Time-Contrastive Learning Based DNN Bottleneck ...

Viewer
Transcript

Time-Contrastive Learning Based DNN Bottleneck Features for Text-Dependent Speaker Verification

Achintya kr. Sarkar Department of Electronic Systems Aalborg University, Denmark [email protected]

Zheng-Hua Tan Department of Electronic Systems Aalborg University, Denmark [email protected]

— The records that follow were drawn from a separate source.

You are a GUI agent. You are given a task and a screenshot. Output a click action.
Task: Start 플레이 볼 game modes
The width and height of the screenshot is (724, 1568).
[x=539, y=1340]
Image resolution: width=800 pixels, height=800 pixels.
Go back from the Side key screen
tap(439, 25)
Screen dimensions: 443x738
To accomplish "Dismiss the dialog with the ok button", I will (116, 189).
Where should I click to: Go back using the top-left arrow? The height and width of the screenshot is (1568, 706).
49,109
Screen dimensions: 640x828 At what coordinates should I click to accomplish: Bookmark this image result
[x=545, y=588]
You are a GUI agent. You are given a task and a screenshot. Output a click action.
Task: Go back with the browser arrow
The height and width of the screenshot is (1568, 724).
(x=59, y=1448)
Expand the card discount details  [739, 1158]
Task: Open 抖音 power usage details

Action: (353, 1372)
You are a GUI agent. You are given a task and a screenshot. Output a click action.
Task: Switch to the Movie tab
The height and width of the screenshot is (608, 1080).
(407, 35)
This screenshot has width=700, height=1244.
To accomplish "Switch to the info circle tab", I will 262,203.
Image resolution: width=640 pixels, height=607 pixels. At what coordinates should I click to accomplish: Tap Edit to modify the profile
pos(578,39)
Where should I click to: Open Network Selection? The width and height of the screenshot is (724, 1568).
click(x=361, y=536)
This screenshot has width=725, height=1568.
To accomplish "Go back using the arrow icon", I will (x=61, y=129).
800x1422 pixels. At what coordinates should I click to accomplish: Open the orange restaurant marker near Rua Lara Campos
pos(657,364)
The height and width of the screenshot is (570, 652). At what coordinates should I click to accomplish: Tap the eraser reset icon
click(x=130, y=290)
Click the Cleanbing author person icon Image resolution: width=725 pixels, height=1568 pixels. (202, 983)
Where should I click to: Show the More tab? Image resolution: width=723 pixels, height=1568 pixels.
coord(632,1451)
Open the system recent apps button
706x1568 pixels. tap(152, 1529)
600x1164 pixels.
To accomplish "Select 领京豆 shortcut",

Abstract In this paper, we present a time-contrastive learning (TCL) based bottleneck (BN) feature extraction method for speech signals with an application to text-dependent (TD) speaker verification (SV). It is well-known that speech signals exhibit quasistationary behavior in and only in a short interval, and the TCL method aims to exploit this temporal structure. More specifically, it trains deep neural networks (DNNs) to discriminate temporal events obtained by uniformly segmenting speech signals, in contrast to existing DNN based BN feature extraction methods that train DNNs using labeled data to discriminate speakers or pass-phrases or phones or a combination of them. In the context of speaker verification, speech data of fixed pass-phrases are used for TCL-BN training, while the pass-phrases used for TCL-BN training are excluded from being used for SV, so that the learned features can be considered generic. The method is evaluated on the RedDots Challenge 2016 database. Experimental results show that TCL-BN is superior to the existing speaker and pass-phrase discriminant BN features and the Mel-frequency cepstral coefficient feature for text-dependent speaker verification.

1

Introduction

Speaker verification (SV) aims to either accept or reject a person by his/her voice. It is broadly categorized into text-dependent (TD) and text-independent (TI) SV. In TD-SV, speakers are obliged to speak the same pass-phrases/sentences during both enrollment and test phases. In TI-SV, speakers are free to speak any pass-phrase/sentence during enrollment and test phases. As TD-SV maintains a matched phonetic content during both the training and test phrases, it outperforms TI-SV. Due to the quasi-stationary behavior of speech within a short duration, short-time ceptral feature extraction is commonly deployed for speaker [1] and speech recognition [2]. Deep neural networks (DNNs) [3] have recently gained great attention from the speech and speaker recognition community. In SV, DNNs are generally adopted either for extracting the posteriori statistics [4–6] with respect to the pre-defined phonetic classes (called senones) for incorporating phonetic knowledge into ivector extraction [7] or for discriminative feature extraction, where a DNN is trained to discriminate speakers, pass-phrases, phonetic classes, phones or a combination of them. The outputs of the DNN hidden layers are either directly used for speaker characterization called d-vector [8] or projected onto a low dimensional space called bottleneck (BN) feature [9–12]. Many studies in literature have demonstrated [10–12] that BN feature based systems either perform better than or provide complementary information to conventional short-time cepstral feature based speaker recognition. A recent study [10] shows that the performance of TD-SV using BN features extracted based on the discrimination of both speaker and pass-phrases is similar to that of features based on discrimination of either speakers or speaker+phone. Among them, augmentation of a cepstral feature with the speaker+pass-phrase discriminant BN feature yields the lowest error rates. However, all of these NIPS Time Series Workshop 2017, Long Beach, CA, USA.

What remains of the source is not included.